Aim of the task: Count every line in the entries below that contains the word "Switch", and give only that number.

Given records:
+++

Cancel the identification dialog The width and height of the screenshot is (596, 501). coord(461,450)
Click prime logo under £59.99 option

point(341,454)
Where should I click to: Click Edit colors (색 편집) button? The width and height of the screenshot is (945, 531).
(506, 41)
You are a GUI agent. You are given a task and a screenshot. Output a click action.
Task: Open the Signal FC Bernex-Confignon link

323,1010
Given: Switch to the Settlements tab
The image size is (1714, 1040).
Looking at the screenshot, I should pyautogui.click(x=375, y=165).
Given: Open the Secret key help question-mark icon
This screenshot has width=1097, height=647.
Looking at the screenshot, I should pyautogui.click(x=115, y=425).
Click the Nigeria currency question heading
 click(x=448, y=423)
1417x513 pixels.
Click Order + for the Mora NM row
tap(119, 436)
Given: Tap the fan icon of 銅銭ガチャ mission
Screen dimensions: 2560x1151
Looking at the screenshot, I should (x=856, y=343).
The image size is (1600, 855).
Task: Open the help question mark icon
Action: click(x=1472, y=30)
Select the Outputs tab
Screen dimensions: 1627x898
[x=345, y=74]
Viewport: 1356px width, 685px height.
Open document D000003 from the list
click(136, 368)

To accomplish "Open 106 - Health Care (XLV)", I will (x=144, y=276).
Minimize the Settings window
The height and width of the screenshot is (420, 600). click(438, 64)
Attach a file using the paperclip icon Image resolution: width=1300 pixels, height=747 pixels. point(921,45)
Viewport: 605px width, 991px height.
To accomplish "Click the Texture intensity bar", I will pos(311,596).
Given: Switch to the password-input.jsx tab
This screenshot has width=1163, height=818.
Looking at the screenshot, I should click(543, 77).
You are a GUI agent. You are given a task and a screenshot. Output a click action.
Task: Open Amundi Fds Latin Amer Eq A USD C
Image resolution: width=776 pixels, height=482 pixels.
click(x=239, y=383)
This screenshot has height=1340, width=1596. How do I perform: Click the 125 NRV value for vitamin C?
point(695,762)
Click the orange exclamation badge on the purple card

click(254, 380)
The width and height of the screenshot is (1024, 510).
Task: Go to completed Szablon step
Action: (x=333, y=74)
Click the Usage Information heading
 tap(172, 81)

+++

Your solution: 2